Laschet’s CDU-CSU conservative alliance brought home its worst election result in post-war Germany of 24.1 percent, behind Olaf Scholz’s SPD on 25.7 percent.
But Laschet, the conservative bloc’s hope to succeed veteran Chancellor Angela Merkel, has insisted his party will still try to build a governing coalition and is ready for talks with the Greens and the liberal FDP for a possible partnership.
Though he admitted he could “not be satisfied with this result”, Laschet also claimed “no party” – not even the Social Democrats – could claim a mandate to govern from Sunday’s vote outcome.
But calls are growing louder for Laschet to admit defeat and resign, even from within his own party.
“You have lost. Please have some insight. Avert further damage to the #CDU and resign,” Ellen Demuth, a CDU member of the Rhineland-Palatinate state parliament, wrote on Twitter.
“We lost the election.
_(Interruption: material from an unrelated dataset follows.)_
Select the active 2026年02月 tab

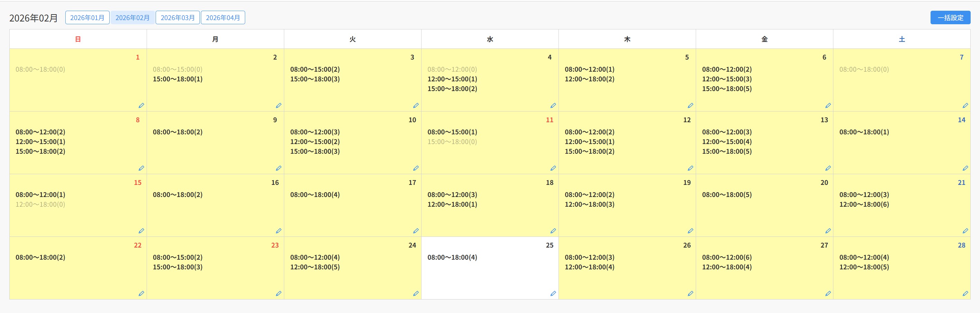coord(132,18)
Full stop,” said Tilman Kuban, the head of the CDU’s youth wing.
Marcus Mündlein, the chairman of the party’s youth wing in the state of Saxony, called for “a true new beginning” which he said could “only be successful if our leader and candidate for chancellor, Armin Laschet… resigns”.
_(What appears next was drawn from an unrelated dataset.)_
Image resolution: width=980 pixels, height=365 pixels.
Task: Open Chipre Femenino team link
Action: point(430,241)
- How is the race to form a new government shaping up?
- Five things you need to know about the German election
A stormy session is expected later Tuesday when the newly elected MPs of the CDU and Bavarian allies CSU sit down together for the first time since the vote.
Elected as head of the CDU in January, Laschet was for some time the clear favourite to succeed Angela Merkel when she bows out of politics after Sunday’s election.
But his party’s ratings began to slide as he committed a series of gaffes, including being caught on camera laughing in the background during a solemn tribute to flood victims.
Sunday’s result is the first time the CDU and CSU, a dominant force in German politics since World War II, have scored under 30 percent in a general election.
The vote also saw a number of CDU heavyweights lose their direct mandates, including Economy Minister Peter Altmaier, Defence Minister AnnegretKramp- and Agriculture Minister Julia Klöckner.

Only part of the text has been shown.